Here, you can access the design files used to model and laser cut the device: Design Files

We are Team Guava, and our client is Shaude.

Over the weeks, we talked to and interacted with Shaude to get to know her better and to understand what she does. From those conversations, we were able to find and target aspects of her life that we could help to improve, such as picking fallen things up, helping her paint, and assisting her in communicating, especially in the morning.

Link to previous post: https://courses.ideate.cmu.edu/60-223/s2023/work/interview-with-shaude-team-guava/

1. What We Built

By having two boxes that can communicate with each other at a distance, we can give our client, Shaude, the ability to communicate with someone in her home much easier than a smartphone. In particular, we had one device for the client’s bedside that could send up to six predetermined messages for specific needs and two adjustable gradient indicators for both general mood and health to another device that could be placed anywhere in the home for the ease of the caretaker.
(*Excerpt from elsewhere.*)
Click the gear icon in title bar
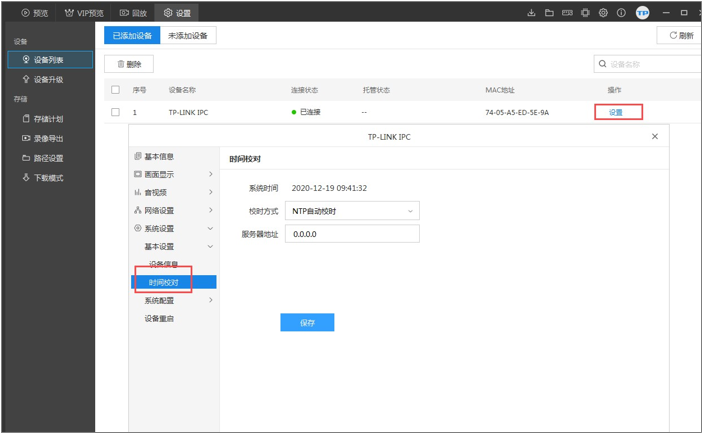The image size is (703, 434). coord(603,13)
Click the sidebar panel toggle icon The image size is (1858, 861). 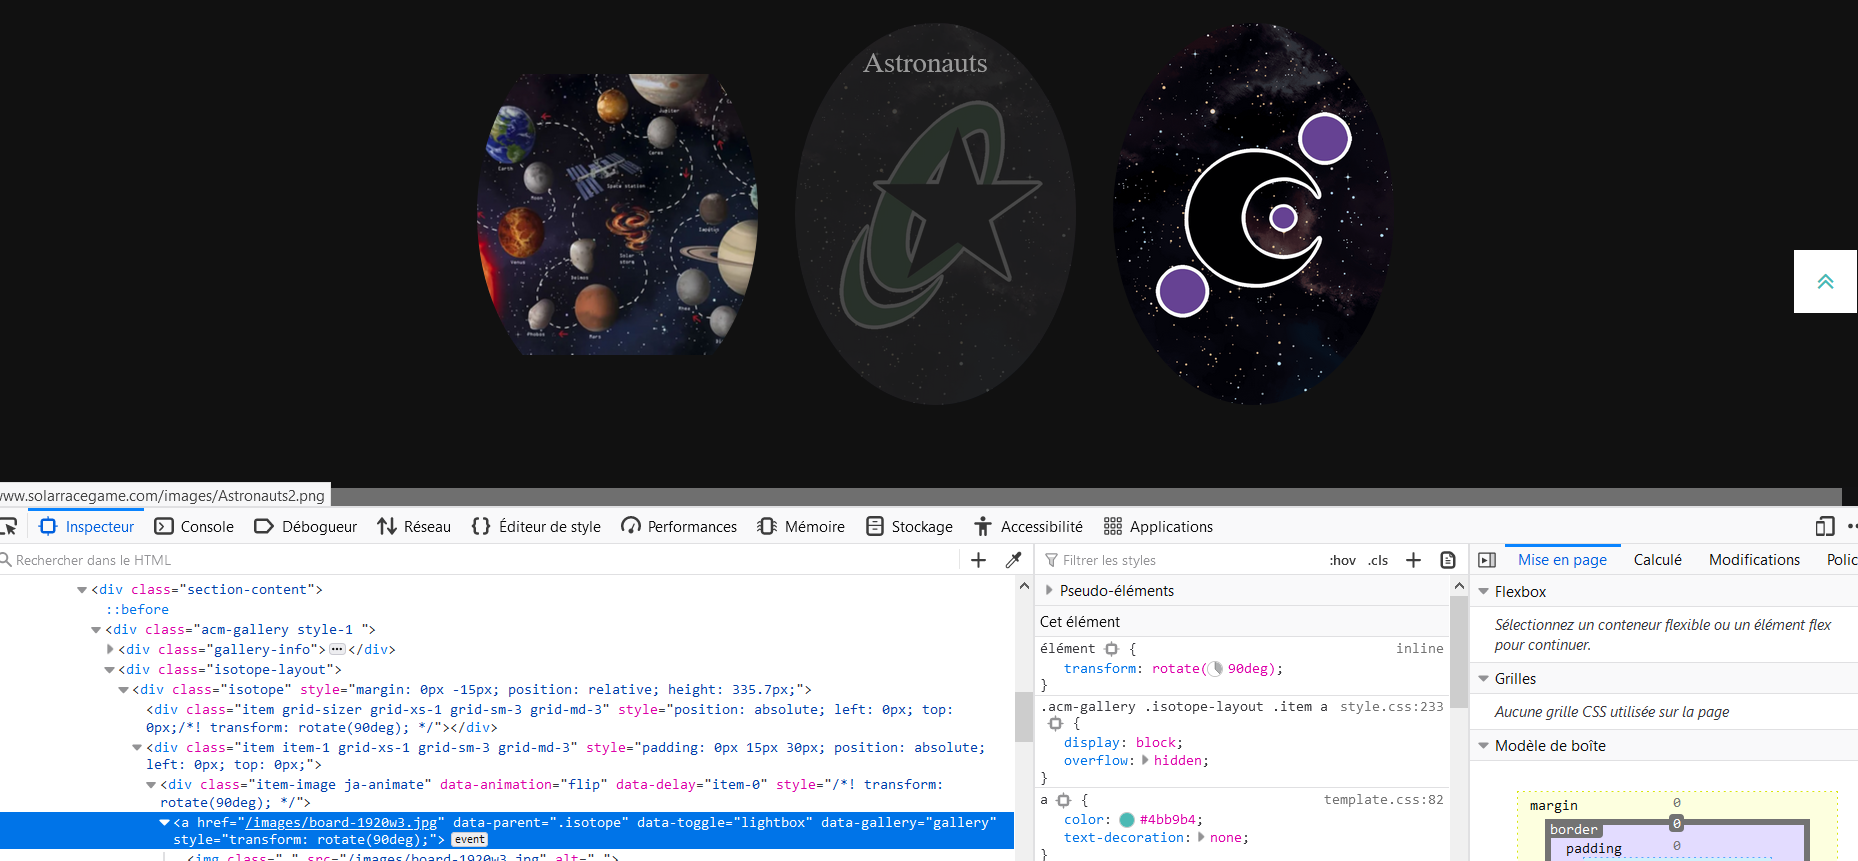point(1487,560)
We also made it so both devices run based on a wall outlet, removing the need to change batteries in the product.

Controller (left) and Display (Right)

Controller – Custom Slider Cap, Arcade Buttons, Sticker Papers

Controller – Internal Wiring

Display – LCD

Display – Internal Wiring

By having two boxes that can communicate with each other at a distance, we can give our client, Shaude, the ability to communicate with someone in her home much easier than a smartphone. In particular, we had one device for the client’s bedside that could send up to six predetermined messages for specific needs and two adjustable gradient indicators for both general mood and health to another device that could be placed anywhere in the home for the ease of the caretaker. We also made it so both devices run based on a wall outlet, removing the need to change batteries in the product.

Video of Our Devices Working as Intended.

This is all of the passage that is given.